# Survival Analysis applied to Credit Card fraud 
> A "gist" for survival analysis combining techniques from multiple sources

- toc: true
- branch: master
- badges: true
- comments: true
- author: Nazir Kamaldin
- categories: [python, survival analysis, oversampling]

In [None]:
import pandas as pd
from sklearn.model_selection import train_test_split
from sklearn.preprocessing import StandardScaler
from sklearn_pandas import DataFrameMapper

from pycox.models import CoxTime

random_state = 7

The dataset that I'll be working on is taken from [Kaggle](https://www.kaggle.com/mlg-ulb/creditcardfraud). Since, the features of the dataset are a result of PCA, there's not much in terms of EDA we can do. 

In [None]:
# Read dataset

df = pd.read_csv("datasets/creditcard.csv")
df.head()

Given its a case of credit card fraud, its highly likely that labels are imbalanced, let's check for that.

In [None]:
df["Class"].value_counts()

Clearly the positive class which represents fraud examples is clearly lacking. Here we will be using novelty detection to take advantage of the number of negative examples.

## Dataset split

In [None]:
V_columns = [col for col in df.columns if col.startswith("V")]
feature_columns = V_columns + ["Amount"]
label_column = "Class"

X = df[feature_columns]
y = df[label_column]

negative_indices = y[y == 0].index
positive_indices = y[y == 1].index

X_neg = X.iloc[negative_indices, :]

X_train, X_test = train_test_split(X_neg, test_size=0.2, random_state=random_state)
X_train, X_val = train_test_split(X_train, test_size=0.3, random_state=random_state)
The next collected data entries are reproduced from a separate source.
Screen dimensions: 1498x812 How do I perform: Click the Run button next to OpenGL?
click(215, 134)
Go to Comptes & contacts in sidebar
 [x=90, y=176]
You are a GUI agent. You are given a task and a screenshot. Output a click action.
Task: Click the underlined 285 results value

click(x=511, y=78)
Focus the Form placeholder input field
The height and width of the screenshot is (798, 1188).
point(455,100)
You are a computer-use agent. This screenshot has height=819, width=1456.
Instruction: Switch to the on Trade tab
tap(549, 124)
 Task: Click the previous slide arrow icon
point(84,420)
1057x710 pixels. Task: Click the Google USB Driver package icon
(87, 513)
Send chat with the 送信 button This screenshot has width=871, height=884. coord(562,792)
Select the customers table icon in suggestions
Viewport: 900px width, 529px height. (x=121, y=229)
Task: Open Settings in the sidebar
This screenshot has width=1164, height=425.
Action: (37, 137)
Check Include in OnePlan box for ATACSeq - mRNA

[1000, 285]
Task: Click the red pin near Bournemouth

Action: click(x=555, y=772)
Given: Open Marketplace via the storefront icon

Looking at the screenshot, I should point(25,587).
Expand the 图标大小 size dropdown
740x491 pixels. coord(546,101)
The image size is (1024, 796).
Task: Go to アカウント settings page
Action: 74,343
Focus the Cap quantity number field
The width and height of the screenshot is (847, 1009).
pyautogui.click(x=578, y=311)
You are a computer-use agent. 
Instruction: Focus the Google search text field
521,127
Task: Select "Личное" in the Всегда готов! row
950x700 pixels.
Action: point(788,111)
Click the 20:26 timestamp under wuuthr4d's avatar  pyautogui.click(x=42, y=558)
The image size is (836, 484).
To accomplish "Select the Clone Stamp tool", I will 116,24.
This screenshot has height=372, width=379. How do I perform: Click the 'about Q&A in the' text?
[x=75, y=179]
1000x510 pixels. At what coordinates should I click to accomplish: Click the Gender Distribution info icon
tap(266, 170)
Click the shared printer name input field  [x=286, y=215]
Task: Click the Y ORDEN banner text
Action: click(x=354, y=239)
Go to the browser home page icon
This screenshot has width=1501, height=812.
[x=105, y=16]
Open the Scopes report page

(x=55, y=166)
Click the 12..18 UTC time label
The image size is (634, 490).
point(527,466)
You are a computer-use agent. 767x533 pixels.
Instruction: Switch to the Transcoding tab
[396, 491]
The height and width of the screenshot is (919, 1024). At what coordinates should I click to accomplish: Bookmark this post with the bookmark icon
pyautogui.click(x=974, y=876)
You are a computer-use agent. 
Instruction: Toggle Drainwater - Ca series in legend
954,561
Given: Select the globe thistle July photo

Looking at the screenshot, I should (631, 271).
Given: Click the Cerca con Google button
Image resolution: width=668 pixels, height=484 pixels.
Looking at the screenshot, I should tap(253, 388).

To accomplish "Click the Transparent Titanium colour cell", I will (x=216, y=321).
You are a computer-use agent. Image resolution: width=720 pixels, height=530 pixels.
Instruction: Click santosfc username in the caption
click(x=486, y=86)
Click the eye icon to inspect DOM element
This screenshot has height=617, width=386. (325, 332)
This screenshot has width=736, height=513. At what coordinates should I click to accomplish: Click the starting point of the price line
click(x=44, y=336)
print(f"Dataset sizes, X_train: {len(X_train)}, X_val: {len(X_val)}, X_test: {len(X_test)}")

## Feature transformation

In [None]:
standardize = [(["Amount"], StandardScaler())]
untouch = [(col, None) for col in V_columns]

X_mapper = DataFrameMapper(untouch + standardize)

In [None]:
X_train = X_mapper.fit_transform(X_train).astype('float32')
X_val = X_mapper.transform(X_val).astype('float32')
X_test = X_mapper.transform(X_test).astype('float32')